#### How to complete this task:
Would you please copy every line from the records that contains the word "results"?

#### Stored items:
== == ==
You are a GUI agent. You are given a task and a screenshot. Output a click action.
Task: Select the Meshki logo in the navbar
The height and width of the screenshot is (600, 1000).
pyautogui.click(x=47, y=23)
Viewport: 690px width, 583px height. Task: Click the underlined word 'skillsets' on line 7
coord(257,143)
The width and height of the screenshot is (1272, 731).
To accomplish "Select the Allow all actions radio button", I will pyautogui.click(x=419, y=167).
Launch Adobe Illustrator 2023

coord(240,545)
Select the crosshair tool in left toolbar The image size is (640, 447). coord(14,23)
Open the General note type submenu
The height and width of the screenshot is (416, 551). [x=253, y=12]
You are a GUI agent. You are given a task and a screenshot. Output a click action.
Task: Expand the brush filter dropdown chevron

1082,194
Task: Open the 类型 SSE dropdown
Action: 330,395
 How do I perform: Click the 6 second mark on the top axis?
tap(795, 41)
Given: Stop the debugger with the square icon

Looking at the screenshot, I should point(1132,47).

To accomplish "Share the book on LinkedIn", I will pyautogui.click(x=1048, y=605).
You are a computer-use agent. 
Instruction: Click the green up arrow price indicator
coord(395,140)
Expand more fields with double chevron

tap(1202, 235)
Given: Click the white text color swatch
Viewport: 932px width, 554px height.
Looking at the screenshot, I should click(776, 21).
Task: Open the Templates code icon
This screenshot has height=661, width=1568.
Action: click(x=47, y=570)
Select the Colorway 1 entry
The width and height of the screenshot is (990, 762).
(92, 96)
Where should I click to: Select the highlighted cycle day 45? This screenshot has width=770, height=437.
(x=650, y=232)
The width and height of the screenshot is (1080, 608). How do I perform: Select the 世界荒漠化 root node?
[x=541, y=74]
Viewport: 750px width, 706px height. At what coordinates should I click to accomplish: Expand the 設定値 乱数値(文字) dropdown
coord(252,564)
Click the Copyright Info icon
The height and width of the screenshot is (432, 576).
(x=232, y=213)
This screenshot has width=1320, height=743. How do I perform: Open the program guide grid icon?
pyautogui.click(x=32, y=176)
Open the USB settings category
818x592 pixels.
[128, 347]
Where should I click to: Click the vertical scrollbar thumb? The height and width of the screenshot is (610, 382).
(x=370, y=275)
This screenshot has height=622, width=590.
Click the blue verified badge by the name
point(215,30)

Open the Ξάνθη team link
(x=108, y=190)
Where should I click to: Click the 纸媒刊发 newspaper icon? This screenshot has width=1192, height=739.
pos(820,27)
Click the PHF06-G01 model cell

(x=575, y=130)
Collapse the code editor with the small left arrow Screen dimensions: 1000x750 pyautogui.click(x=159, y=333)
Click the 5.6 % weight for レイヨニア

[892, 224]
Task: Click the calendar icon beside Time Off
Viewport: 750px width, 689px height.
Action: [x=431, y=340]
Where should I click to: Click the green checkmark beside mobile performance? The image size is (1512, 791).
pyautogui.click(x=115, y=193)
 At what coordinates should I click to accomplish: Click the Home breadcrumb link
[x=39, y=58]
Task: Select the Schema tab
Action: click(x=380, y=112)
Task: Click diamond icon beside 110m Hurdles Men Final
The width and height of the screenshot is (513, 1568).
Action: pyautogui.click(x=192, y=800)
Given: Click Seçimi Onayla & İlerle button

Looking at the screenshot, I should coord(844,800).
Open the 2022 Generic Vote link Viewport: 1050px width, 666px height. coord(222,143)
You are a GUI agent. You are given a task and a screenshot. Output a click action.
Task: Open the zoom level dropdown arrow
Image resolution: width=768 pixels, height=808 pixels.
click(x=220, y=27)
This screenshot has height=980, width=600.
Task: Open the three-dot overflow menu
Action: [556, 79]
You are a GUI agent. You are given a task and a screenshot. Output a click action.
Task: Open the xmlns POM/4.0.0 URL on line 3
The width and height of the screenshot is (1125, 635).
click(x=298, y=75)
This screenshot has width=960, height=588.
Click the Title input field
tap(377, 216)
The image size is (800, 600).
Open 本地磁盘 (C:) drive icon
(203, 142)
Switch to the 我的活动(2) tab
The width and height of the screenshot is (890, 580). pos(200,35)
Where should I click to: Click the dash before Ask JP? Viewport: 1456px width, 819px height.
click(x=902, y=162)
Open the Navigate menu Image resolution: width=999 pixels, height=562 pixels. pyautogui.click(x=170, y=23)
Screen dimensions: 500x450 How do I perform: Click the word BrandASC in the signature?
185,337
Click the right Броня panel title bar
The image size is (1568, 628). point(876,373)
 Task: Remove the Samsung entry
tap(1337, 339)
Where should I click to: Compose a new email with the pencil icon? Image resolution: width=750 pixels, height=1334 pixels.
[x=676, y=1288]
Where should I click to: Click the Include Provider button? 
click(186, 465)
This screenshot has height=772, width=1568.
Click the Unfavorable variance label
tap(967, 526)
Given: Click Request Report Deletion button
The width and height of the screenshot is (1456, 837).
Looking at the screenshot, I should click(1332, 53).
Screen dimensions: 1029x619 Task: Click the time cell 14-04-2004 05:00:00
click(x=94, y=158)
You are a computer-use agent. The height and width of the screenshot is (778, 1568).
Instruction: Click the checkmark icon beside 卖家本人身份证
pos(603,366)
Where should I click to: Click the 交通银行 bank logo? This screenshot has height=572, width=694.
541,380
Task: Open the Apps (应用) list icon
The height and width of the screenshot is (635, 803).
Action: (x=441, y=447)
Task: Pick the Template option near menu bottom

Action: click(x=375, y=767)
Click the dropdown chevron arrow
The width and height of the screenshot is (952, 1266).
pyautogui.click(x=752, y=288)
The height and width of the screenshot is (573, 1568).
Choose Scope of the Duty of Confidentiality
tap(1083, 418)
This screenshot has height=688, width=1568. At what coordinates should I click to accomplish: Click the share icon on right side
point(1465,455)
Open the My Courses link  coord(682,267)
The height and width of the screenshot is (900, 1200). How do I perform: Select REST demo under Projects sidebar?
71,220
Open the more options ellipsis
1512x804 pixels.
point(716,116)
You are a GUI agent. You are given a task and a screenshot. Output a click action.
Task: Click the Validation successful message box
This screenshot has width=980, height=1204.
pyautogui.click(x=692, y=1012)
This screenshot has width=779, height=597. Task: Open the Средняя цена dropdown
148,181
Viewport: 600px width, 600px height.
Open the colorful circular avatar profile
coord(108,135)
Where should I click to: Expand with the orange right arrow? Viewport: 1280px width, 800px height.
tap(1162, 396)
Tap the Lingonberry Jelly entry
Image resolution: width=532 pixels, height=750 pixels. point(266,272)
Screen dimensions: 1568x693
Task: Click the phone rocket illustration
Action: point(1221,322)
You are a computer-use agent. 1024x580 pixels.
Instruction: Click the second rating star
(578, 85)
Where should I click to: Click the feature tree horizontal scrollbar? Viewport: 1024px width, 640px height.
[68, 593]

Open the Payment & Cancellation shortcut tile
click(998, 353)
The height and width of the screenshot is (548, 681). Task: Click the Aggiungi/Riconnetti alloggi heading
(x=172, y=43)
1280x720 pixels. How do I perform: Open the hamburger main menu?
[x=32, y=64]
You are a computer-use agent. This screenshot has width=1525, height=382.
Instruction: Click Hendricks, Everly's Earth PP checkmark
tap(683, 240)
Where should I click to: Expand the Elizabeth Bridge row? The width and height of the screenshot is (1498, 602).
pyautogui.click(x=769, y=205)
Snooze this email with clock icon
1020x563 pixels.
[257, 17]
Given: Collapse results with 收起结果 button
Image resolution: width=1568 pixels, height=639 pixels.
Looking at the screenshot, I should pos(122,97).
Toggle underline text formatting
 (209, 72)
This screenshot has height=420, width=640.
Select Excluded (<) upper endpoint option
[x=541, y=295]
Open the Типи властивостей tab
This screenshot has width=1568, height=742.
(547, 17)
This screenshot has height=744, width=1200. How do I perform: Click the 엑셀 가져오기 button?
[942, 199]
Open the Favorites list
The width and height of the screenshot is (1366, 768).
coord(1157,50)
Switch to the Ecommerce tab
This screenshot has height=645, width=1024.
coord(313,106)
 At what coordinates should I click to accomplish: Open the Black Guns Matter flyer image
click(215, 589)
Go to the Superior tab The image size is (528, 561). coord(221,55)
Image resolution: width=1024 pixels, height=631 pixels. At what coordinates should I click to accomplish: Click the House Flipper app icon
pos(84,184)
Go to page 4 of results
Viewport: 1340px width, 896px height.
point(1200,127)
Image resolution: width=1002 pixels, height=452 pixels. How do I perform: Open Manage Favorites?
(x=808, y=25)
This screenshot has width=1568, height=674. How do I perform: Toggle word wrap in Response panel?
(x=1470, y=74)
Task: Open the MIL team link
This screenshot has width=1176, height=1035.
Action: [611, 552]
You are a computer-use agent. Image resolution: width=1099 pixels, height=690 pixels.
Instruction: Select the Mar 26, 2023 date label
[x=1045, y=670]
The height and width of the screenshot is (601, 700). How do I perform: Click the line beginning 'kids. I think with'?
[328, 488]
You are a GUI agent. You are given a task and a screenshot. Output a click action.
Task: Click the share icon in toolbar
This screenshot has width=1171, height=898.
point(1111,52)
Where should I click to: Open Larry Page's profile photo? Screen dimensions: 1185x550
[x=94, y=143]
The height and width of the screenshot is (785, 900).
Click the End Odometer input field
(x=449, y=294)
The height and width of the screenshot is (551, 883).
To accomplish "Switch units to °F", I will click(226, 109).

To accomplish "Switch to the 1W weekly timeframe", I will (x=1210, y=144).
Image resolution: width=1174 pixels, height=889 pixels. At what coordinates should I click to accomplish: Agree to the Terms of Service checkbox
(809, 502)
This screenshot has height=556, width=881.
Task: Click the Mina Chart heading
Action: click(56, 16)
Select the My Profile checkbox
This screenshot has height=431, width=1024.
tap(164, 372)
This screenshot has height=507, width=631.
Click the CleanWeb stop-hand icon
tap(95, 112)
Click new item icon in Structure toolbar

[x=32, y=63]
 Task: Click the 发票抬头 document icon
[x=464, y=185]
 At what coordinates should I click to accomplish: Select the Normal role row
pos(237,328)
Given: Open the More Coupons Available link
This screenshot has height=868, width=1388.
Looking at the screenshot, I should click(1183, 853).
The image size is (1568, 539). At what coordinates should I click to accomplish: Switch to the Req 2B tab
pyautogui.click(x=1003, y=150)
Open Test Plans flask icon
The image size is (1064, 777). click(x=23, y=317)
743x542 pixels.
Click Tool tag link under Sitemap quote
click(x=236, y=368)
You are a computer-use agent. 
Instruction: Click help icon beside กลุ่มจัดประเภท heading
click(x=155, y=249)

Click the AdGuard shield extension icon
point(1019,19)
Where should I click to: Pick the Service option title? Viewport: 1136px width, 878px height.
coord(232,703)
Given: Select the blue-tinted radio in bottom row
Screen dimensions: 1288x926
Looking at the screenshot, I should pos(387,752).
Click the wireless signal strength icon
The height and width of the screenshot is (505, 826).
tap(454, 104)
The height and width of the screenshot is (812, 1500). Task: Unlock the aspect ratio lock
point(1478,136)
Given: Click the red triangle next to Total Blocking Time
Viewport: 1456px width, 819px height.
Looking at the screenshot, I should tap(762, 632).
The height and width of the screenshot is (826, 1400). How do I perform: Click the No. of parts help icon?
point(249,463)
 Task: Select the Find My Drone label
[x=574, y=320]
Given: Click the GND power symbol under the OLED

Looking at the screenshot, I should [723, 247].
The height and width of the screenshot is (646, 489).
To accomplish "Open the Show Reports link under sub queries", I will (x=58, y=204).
== == ==
#### Answer for the task:
Given: Collapse results with 收起结果 button
Go to page 4 of results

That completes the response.